## Your goal
Copy the rows word for word from the line containing "The height and" through the end of the rows, without the pictures.

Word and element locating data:

>>>>>

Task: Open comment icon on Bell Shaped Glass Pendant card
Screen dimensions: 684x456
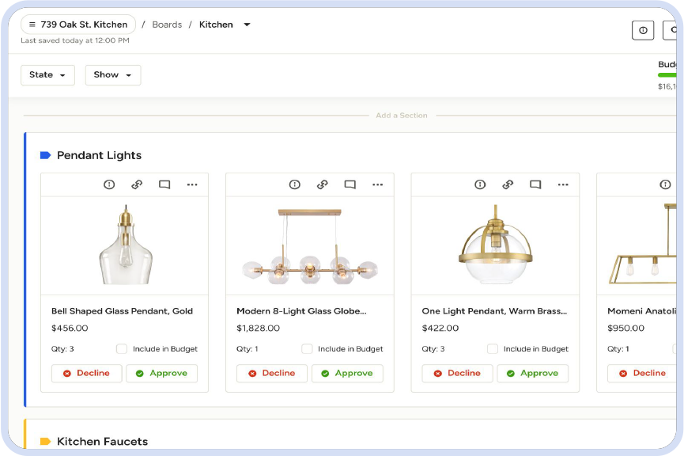Action: point(164,184)
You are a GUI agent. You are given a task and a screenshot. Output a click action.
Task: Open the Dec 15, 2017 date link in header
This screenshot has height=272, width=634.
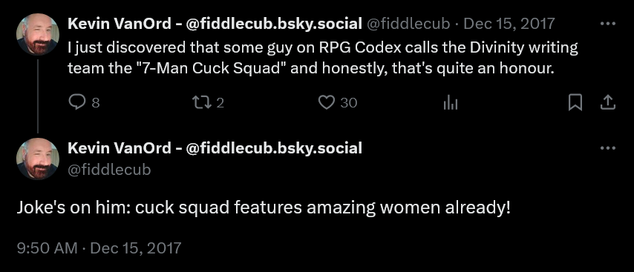click(509, 24)
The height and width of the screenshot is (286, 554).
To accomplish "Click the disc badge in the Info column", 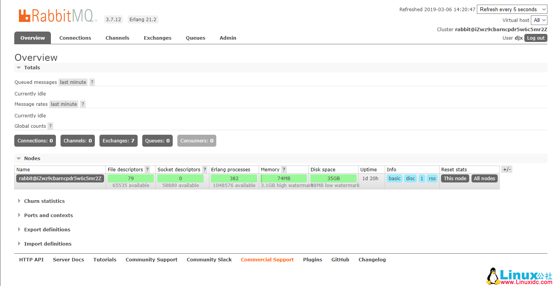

<<<<<

## Result
The height and width of the screenshot is (286, 554).
To accomplish "Click the disc badge in the Info column", 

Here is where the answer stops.